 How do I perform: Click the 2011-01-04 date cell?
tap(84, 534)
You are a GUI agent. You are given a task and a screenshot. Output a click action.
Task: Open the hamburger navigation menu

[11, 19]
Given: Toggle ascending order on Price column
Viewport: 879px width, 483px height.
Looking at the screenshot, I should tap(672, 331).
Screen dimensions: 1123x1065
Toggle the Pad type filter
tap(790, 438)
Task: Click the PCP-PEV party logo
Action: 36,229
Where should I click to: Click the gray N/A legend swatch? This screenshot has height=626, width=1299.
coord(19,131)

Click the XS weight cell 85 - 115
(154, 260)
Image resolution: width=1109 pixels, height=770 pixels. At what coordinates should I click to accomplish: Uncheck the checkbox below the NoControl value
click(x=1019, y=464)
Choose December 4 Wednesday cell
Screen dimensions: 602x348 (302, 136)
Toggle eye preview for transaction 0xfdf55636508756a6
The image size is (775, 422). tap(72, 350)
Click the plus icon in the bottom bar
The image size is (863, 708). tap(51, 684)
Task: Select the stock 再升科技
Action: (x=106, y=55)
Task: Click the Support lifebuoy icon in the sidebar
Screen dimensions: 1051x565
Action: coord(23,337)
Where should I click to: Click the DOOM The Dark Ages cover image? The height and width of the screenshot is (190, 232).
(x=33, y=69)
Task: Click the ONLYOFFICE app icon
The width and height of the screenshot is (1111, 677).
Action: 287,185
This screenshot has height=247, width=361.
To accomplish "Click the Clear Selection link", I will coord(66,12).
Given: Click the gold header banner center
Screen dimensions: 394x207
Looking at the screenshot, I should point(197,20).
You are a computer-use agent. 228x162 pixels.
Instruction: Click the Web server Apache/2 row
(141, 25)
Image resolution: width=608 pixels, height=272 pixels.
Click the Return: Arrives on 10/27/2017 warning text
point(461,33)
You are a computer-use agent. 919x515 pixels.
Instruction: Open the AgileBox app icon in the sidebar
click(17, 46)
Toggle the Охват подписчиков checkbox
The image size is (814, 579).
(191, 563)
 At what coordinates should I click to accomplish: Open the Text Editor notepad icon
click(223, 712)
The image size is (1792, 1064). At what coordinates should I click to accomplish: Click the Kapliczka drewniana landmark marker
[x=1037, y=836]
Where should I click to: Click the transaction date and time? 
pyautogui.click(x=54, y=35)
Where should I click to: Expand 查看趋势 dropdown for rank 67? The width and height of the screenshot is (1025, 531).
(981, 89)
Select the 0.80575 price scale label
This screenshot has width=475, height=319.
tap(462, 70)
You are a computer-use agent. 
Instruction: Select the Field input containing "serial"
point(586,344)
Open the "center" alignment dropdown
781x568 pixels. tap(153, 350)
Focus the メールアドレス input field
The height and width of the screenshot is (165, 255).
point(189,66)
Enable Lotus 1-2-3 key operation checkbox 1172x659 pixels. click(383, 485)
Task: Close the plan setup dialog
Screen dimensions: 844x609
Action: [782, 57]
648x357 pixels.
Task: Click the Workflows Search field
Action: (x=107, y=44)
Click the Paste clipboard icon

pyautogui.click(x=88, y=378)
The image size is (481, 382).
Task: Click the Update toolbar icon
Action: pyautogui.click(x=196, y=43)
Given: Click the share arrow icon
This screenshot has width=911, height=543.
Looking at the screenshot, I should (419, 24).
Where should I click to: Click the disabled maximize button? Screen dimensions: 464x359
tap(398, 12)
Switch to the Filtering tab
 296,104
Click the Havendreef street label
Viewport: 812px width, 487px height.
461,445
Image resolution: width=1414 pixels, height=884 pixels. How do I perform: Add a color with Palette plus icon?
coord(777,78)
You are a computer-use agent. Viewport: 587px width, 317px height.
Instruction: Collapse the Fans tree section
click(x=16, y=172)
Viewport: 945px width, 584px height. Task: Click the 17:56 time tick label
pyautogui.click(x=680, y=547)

**Task to complete**. Reproduce each record exactly, leaving nothing out.

**Reply**.
 How do I perform: Click the 2011-01-04 date cell?
tap(84, 534)
You are a GUI agent. You are given a task and a screenshot. Output a click action.
Task: Open the hamburger navigation menu

[11, 19]
Given: Toggle ascending order on Price column
Viewport: 879px width, 483px height.
Looking at the screenshot, I should tap(672, 331).
Screen dimensions: 1123x1065
Toggle the Pad type filter
tap(790, 438)
Task: Click the PCP-PEV party logo
Action: 36,229
Where should I click to: Click the gray N/A legend swatch? This screenshot has height=626, width=1299.
coord(19,131)

Click the XS weight cell 85 - 115
(154, 260)
Image resolution: width=1109 pixels, height=770 pixels. At what coordinates should I click to accomplish: Uncheck the checkbox below the NoControl value
click(x=1019, y=464)
Choose December 4 Wednesday cell
Screen dimensions: 602x348 (302, 136)
Toggle eye preview for transaction 0xfdf55636508756a6
The image size is (775, 422). tap(72, 350)
Click the plus icon in the bottom bar
The image size is (863, 708). tap(51, 684)
Task: Select the stock 再升科技
Action: (x=106, y=55)
Task: Click the Support lifebuoy icon in the sidebar
Screen dimensions: 1051x565
Action: coord(23,337)
Where should I click to: Click the DOOM The Dark Ages cover image? The height and width of the screenshot is (190, 232).
(x=33, y=69)
Task: Click the ONLYOFFICE app icon
The width and height of the screenshot is (1111, 677).
Action: 287,185
This screenshot has height=247, width=361.
To accomplish "Click the Clear Selection link", I will coord(66,12).
Given: Click the gold header banner center
Screen dimensions: 394x207
Looking at the screenshot, I should point(197,20).
You are a computer-use agent. 228x162 pixels.
Instruction: Click the Web server Apache/2 row
(141, 25)
Image resolution: width=608 pixels, height=272 pixels.
Click the Return: Arrives on 10/27/2017 warning text
point(461,33)
You are a computer-use agent. 919x515 pixels.
Instruction: Open the AgileBox app icon in the sidebar
click(17, 46)
Toggle the Охват подписчиков checkbox
The image size is (814, 579).
(191, 563)
 At what coordinates should I click to accomplish: Open the Text Editor notepad icon
click(223, 712)
The image size is (1792, 1064). At what coordinates should I click to accomplish: Click the Kapliczka drewniana landmark marker
[x=1037, y=836]
Where should I click to: Click the transaction date and time? 
pyautogui.click(x=54, y=35)
Where should I click to: Expand 查看趋势 dropdown for rank 67? The width and height of the screenshot is (1025, 531).
(981, 89)
Select the 0.80575 price scale label
This screenshot has width=475, height=319.
tap(462, 70)
You are a computer-use agent. 
Instruction: Select the Field input containing "serial"
point(586,344)
Open the "center" alignment dropdown
781x568 pixels. tap(153, 350)
Focus the メールアドレス input field
The height and width of the screenshot is (165, 255).
point(189,66)
Enable Lotus 1-2-3 key operation checkbox 1172x659 pixels. click(383, 485)
Task: Close the plan setup dialog
Screen dimensions: 844x609
Action: [782, 57]
648x357 pixels.
Task: Click the Workflows Search field
Action: (x=107, y=44)
Click the Paste clipboard icon

pyautogui.click(x=88, y=378)
The image size is (481, 382).
Task: Click the Update toolbar icon
Action: pyautogui.click(x=196, y=43)
Given: Click the share arrow icon
This screenshot has width=911, height=543.
Looking at the screenshot, I should (419, 24).
Where should I click to: Click the disabled maximize button? Screen dimensions: 464x359
tap(398, 12)
Switch to the Filtering tab
 296,104
Click the Havendreef street label
Viewport: 812px width, 487px height.
461,445
Image resolution: width=1414 pixels, height=884 pixels. How do I perform: Add a color with Palette plus icon?
coord(777,78)
You are a computer-use agent. Viewport: 587px width, 317px height.
Instruction: Collapse the Fans tree section
click(x=16, y=172)
Viewport: 945px width, 584px height. Task: Click the 17:56 time tick label
pyautogui.click(x=680, y=547)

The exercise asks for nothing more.